# Tasks to complete
1. According to the mentorship interview, how many student letters has Patty Alper received over 15 years of mentoring?
2. Please write the next part of the mentorship interview, picking up after its final paragraph.

How and Why You Should Become a Mentor

The Power of Mentorship


Giving back.

There’s one aspect of servant leadership that is most important: helping people work on their lives, not just their jobs.

Becoming a mentor is one way that professionals can give back.



Patty Alper’s passion is mentoring. She is president of the Alper Portfolio Group, a marketing and consulting company, and is a board member of both the Network for Teaching Entrepreneurship (NFTE) and US2020, the White House initiative to build mentorship in STEM careers. Her new book, Teach to Work: How a Mentor, a Mentee, and a Project Can Close the Skills Gap in America, provides a compelling argument for starting mentor programs in organizations and communities around the world.


The Joy of Mentoring

Mentoring is your passion. What are a few lessons that you’ve learned from your work mentoring so many inner city high school students?

I’ve learned that the impact you can have on students can be even greater than you ever imagined. And it is wonderful. Consider this: so often these youth have absolutely no connection to successful, professional adults. When you mentor, you become their ambassador to a future world of commerce, which is often remote, complex, scary and seemingly unattainable.  I have found an intergenerational connection forms particularly when you share your own life trajectory.  And not the cocktail-party jargon about Mr. Success either, but more the vulnerable mishaps and the bumps and turns along the way.  When you piece together life’s uncertainties with strategies that turn out well, you offer kids a truly relatable journey. It’s as if you have said, subliminally, “If I can, YOU can.”

When you enter into mentorship, you do so blindly.  You enter without a return-on-investment in mind but simply a prospect for potential. This phenomenal exchange can result in an unanticipated “light bulb” moment.  What I’ve learned is that you might actually set a ripple in motion.  After 1500 student letters I’ve received over the course of 15 years of mentoring, I’m witness to a mentor’s impact that is unforeseen.  Students, who look like they are not even listening or engaged, write to proclaim gratitude for an obscure detail you thought went unnoticed. Indeed, some mentees have stayed in touch and are young adults now— in their thirties—who have become entrepreneurs, educators, fashionistas, or preachers. Interestingly, the highest compliment of all is that they, too, are paying it forward. What I’ve learned is that you cannot forecast the genuine awe that occurs when you help another and the crescendo of that ripple effect.

# Dataset extract
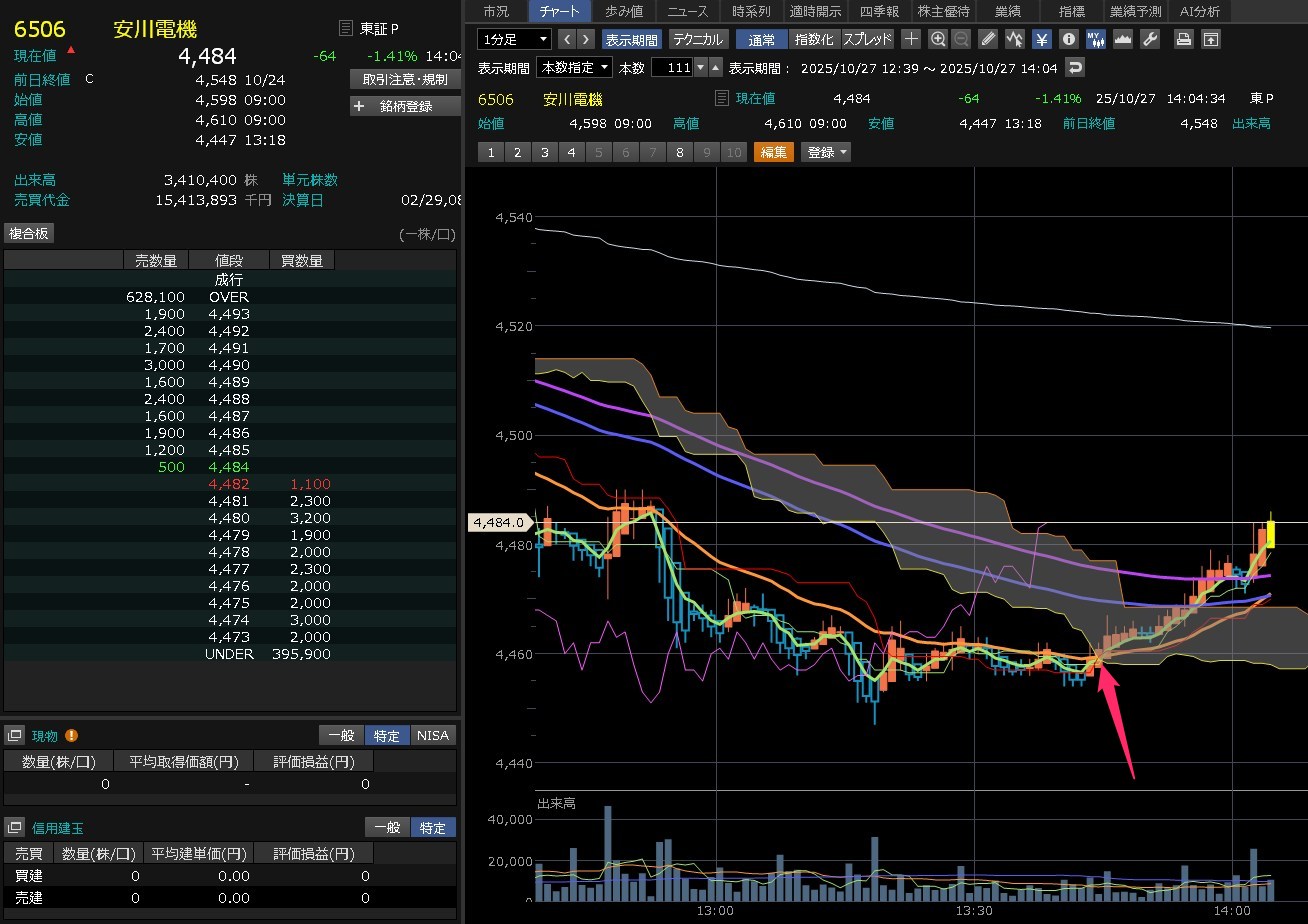Click the zoom-in magnifier icon
Screen dimensions: 1308x924
[937, 39]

# Task-by-task outputs
1. 1500 student letters.

2.
What are a few of the benefits of corporate mentoring with students?

The difficulty with answering this question is keeping it to a “few.” Starting with the mentor, the benefits include the connections and friendships you make. You meet incredible, knowledge-craving students who will cherish every day that you make time for them. Also, you get to know your fellow employees, from senior management to administration, in a wholly new, shared experience of giving back. These positive experiences are brought back to the workplace and ultimately impact the culture.

Indeed, one of the benefits of offering corporate mentorship is that millennials prefer to work for a company with a robust corporate social responsibility program.  Therefore, more qualified employees will seek jobs there. I believe they want to engage in good works activities that they might not be able to find or fund of their own volition. Employees feel a greater sense of loyalty to a company that isn’t solely profit driven but is a “company with a soul.”

Lastly, the employees find a unique way in which they can serve their company by sharing their professional knowledge as ambassadors in the community. Will those mentees go home and tell their parents about you and the company you work for? You bet. Will the school remember the corporation when it comes time to send their finest students for potential employment? Absolutely. And will an employee find like-minded people within the corporation who will all want to build on the mentoring connection you have? Almost immediately.



Watch Your Employees Benefit from Mentoring

You talk about the link between employee retention and mentoring. Would you share your perspective?

As Rick Luftglass, former director of The Pfizer Foundation’s education volunteer programs, said when I interviewed him for the book, “Employees want to be part of something that is bigger than a company.  The business culture is internally based, but the philanthropy is external. That volunteer ethos provides something more than a quarterly return on earnings…it stretches employees beyond their day-to-day job. “

Mentoring boosts employee retention in a myriad of ways. The employees who mentor become the public face of their company. They take pride in this important role of bridging corporate relationships within the communities where they reside. As well, they enjoy an enriched experience that is brought back to the business culture. A sense of gratitude and loyalty evolves toward the company that provided this opportunity. All of these factors lead to greater employee happiness, more significant social connections, and greater satisfaction with the company overall.



Build a Successful Mentorship Program

What tips would you share to build and sustain a successful mentorship program?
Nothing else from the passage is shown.